Thursday, November 09, 2006

One Organ
A Time

From the great blog, Al Fin:

One of the most important steps in becoming a cyborg is developing a stable, working interface between electronic devices and nerve tissue. Nanotechnology has produced the nanotube, which not only serves as a scaffolding for the re-growth of damaged nerve tissue--nanotubes can also serve as interfaces between electronic chips and nerves.

Writing today in Advanced Materials, Nicholas Kotov of the University of Michigan and colleagues describe how they have used hollow, submicroscopic strands of carbon, carbon nanotubes, to connect an integrated circuit to nerve cells. The new technology offers the possibility of building an interface between biology and electronics.

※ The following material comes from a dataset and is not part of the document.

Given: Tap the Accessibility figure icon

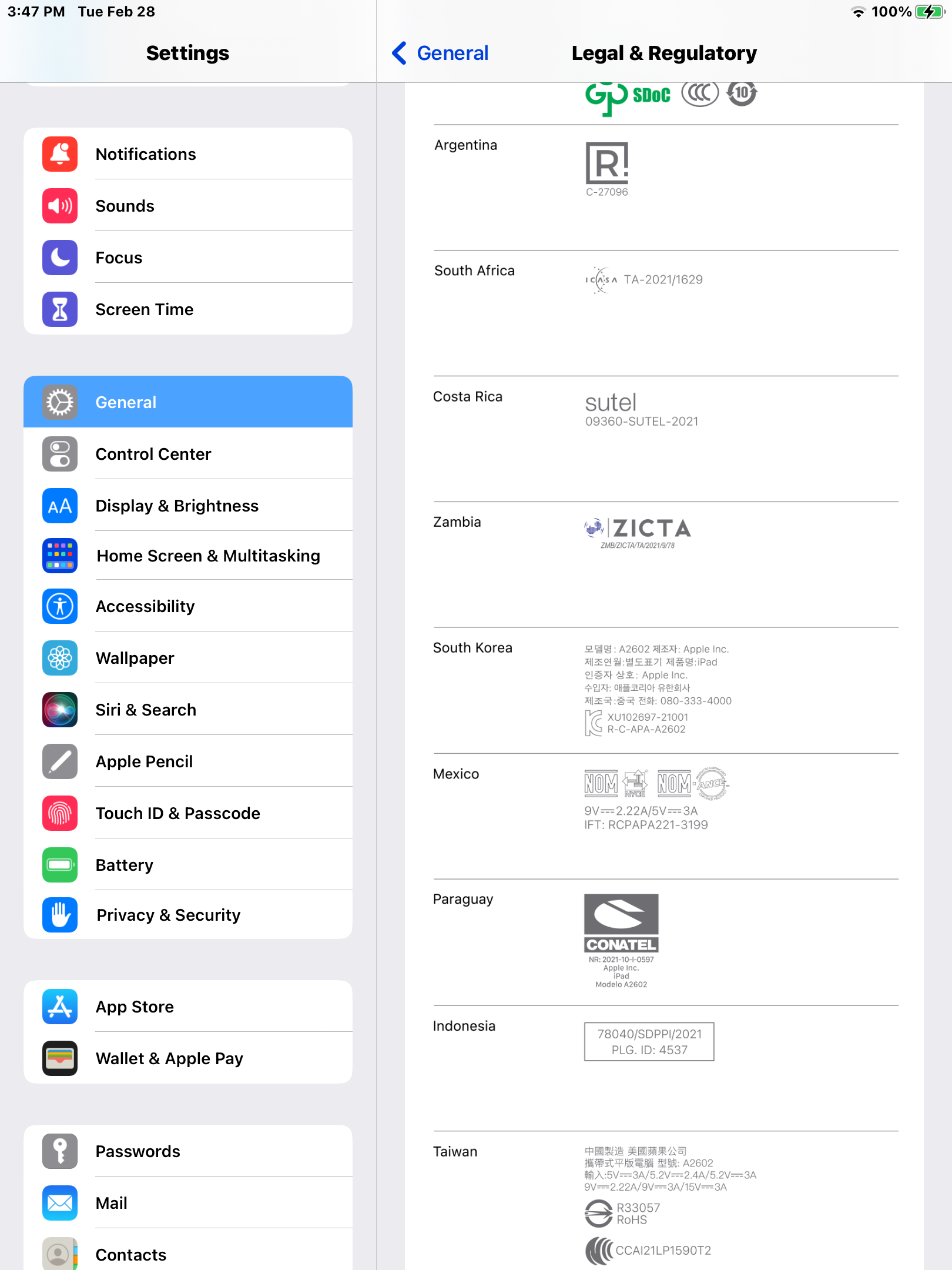Looking at the screenshot, I should 60,606.
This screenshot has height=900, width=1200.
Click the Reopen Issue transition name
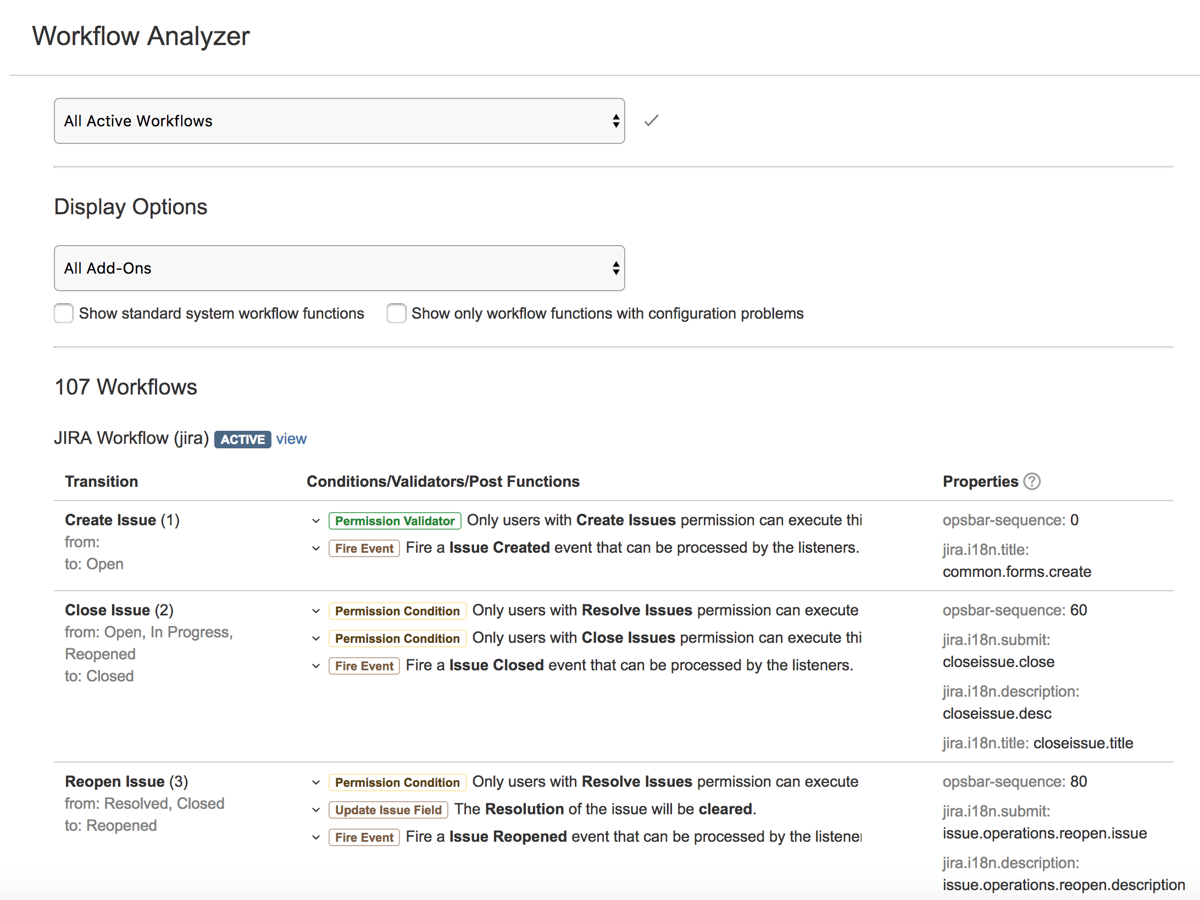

Kotov and colleagues at Oklahoma State University and the University of Texas Medical Branch have explored the properties of single-walled nanotubes (SWNTs) with a view to developing these materials as biologically compatible components of medical devices, sensors, and prosthetics. SWNTs are formed from carbon atoms by various techniques including deposition and resemble a rolled up sheet of chicken wire, but on a tiny scale. They are usually just a few nanometers across and up to several micrometers in length.

The researchers built up layers of their SWNTs to produce a film that is electrically conducting even at a thickness of just a few nanometers. They next grew neuron precursor cells on this film. These precursor cells successfully differentiated into highly branched neurons.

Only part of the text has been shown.